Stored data
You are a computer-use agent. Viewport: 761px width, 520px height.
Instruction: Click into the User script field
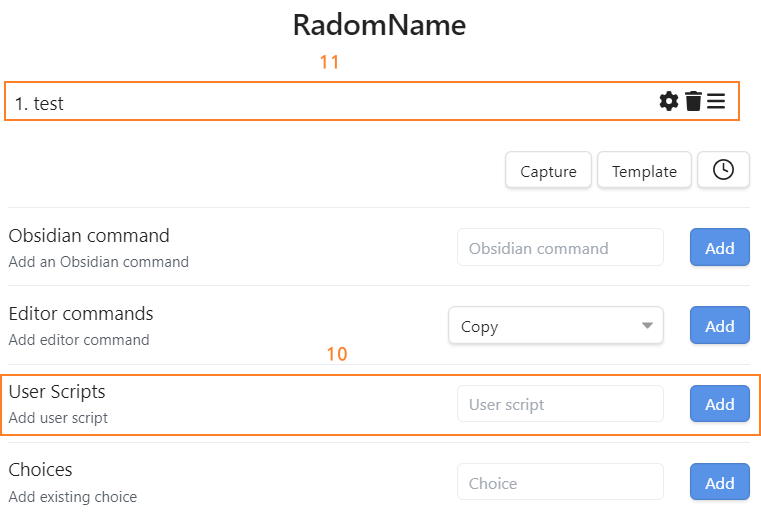(560, 404)
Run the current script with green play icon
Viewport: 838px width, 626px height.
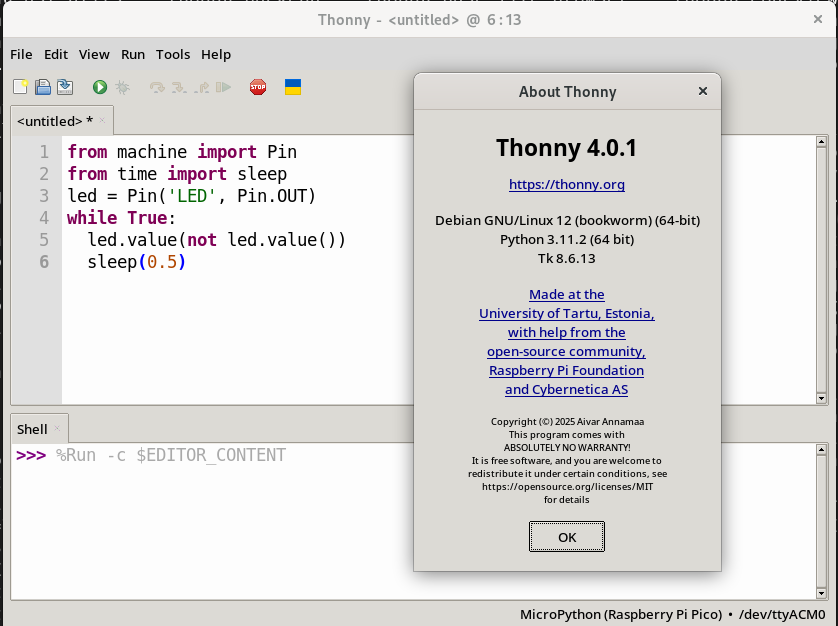tap(100, 88)
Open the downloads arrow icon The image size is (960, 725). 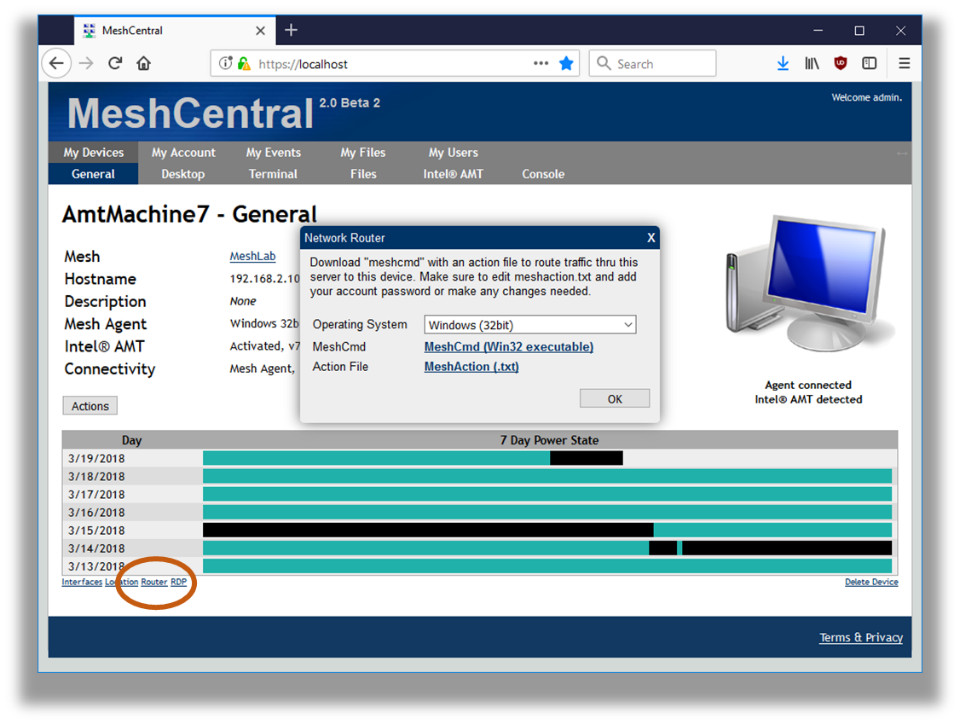coord(783,64)
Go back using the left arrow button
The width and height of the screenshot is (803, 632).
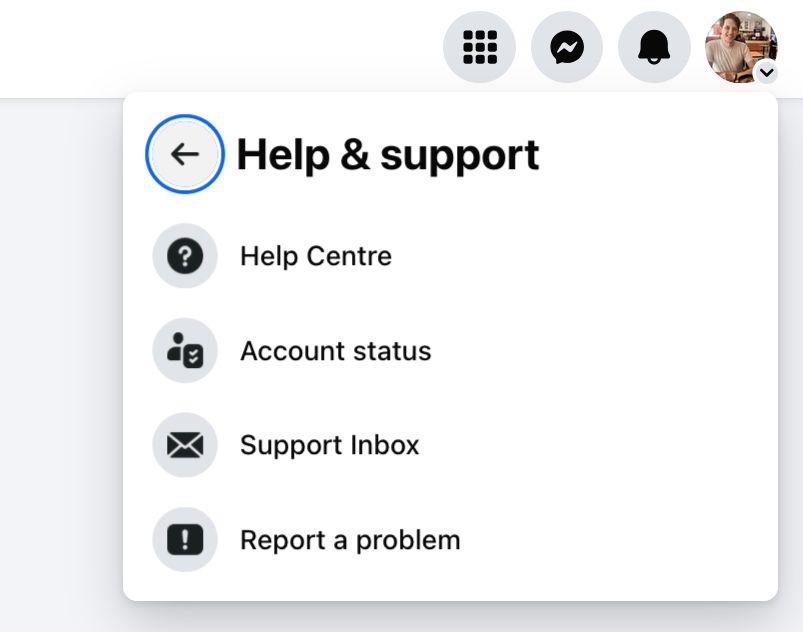coord(185,154)
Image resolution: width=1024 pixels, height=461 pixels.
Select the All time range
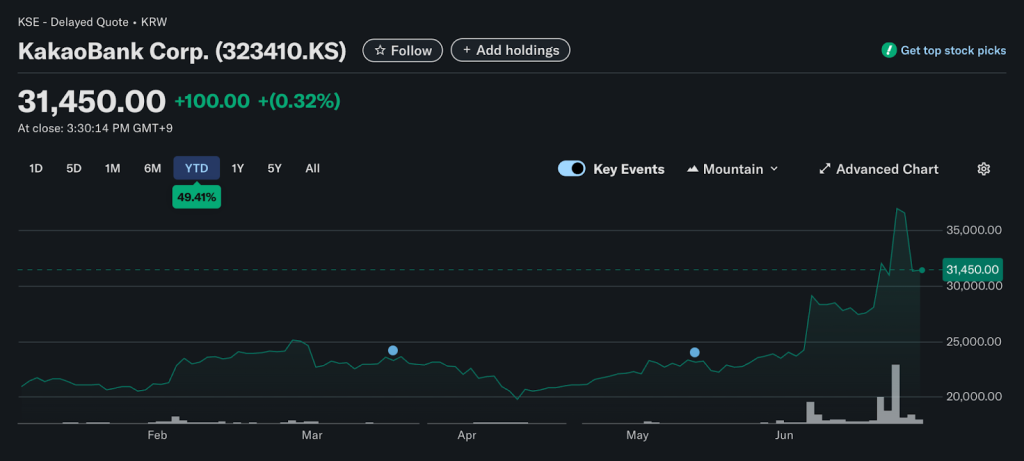312,168
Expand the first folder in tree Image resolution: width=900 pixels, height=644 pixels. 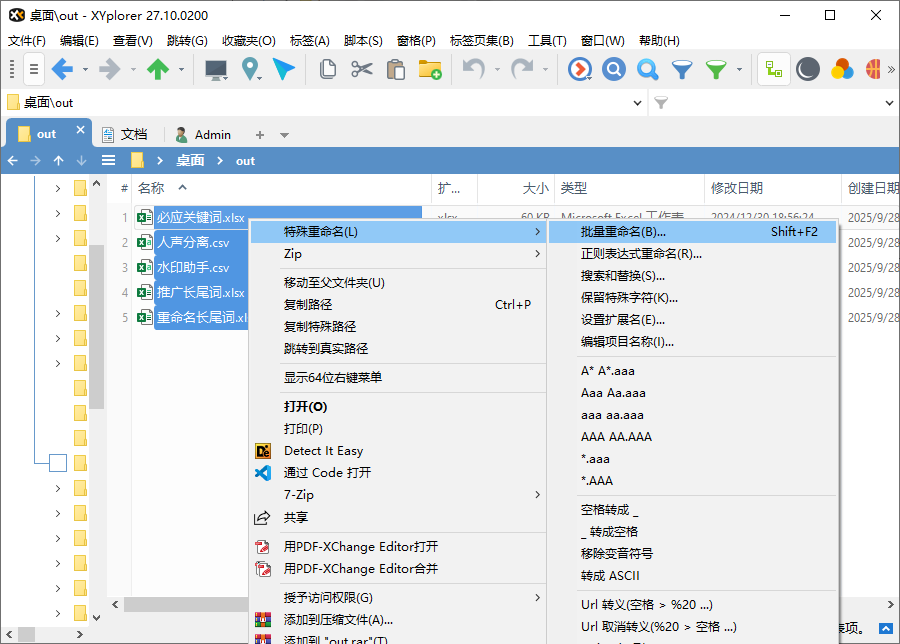click(x=57, y=187)
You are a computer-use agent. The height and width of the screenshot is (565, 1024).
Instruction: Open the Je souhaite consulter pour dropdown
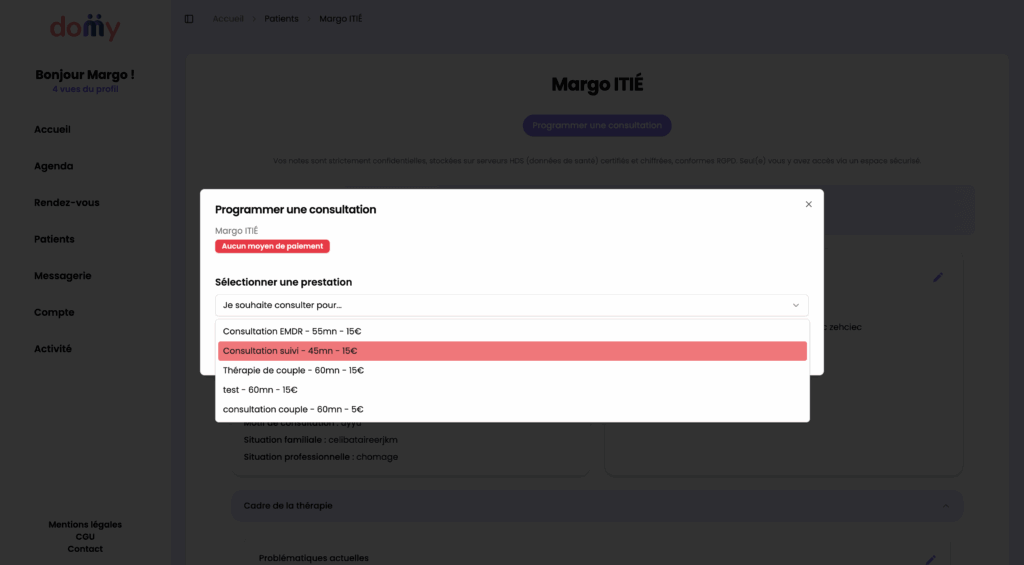coord(511,305)
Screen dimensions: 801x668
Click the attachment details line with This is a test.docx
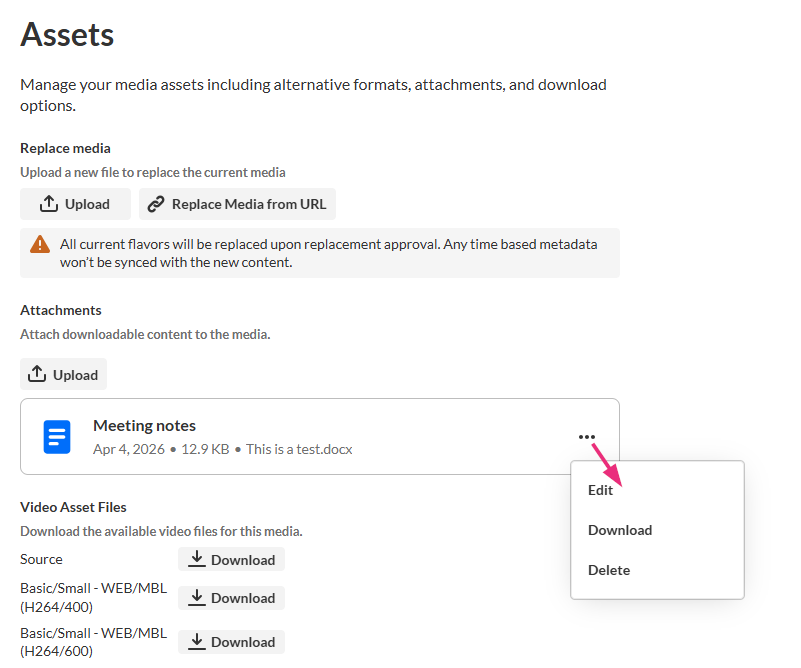(x=222, y=449)
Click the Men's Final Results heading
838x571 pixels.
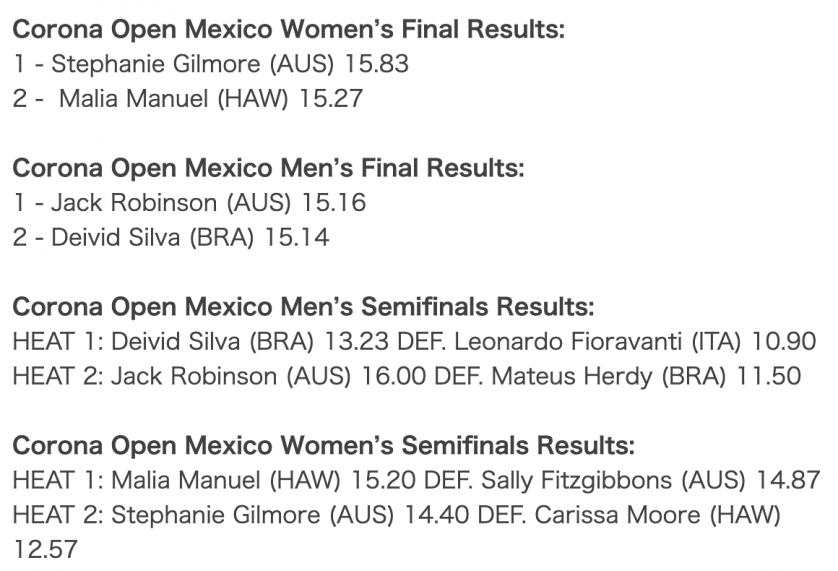pyautogui.click(x=268, y=168)
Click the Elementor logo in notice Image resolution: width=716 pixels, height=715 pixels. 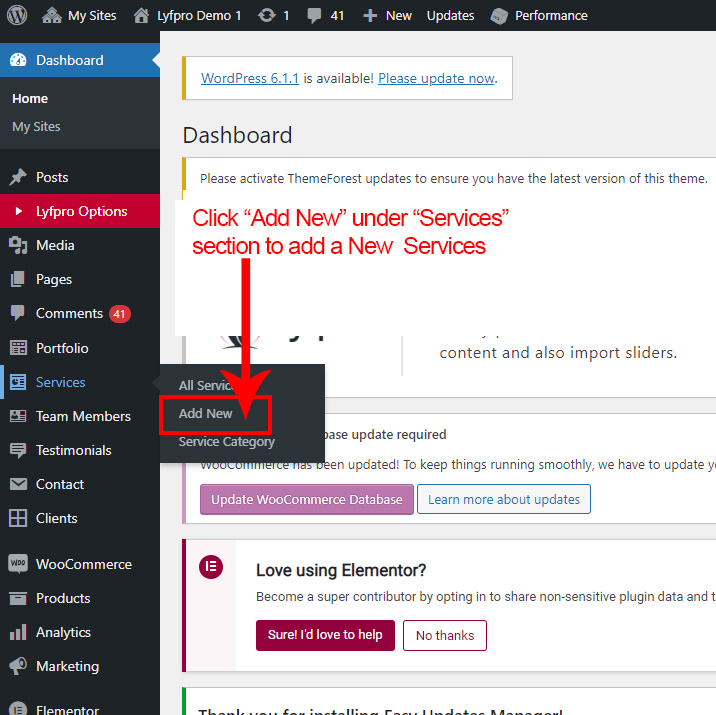pyautogui.click(x=211, y=567)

=== Task brief ===
Look through the entries above and report each line where the string "agent" occurs.

=== Answer space ===
You are a computer-use agent. Viewport: 761px width, 520px height.
You are a computer-use agent. The height and width of the screenshot is (565, 1024).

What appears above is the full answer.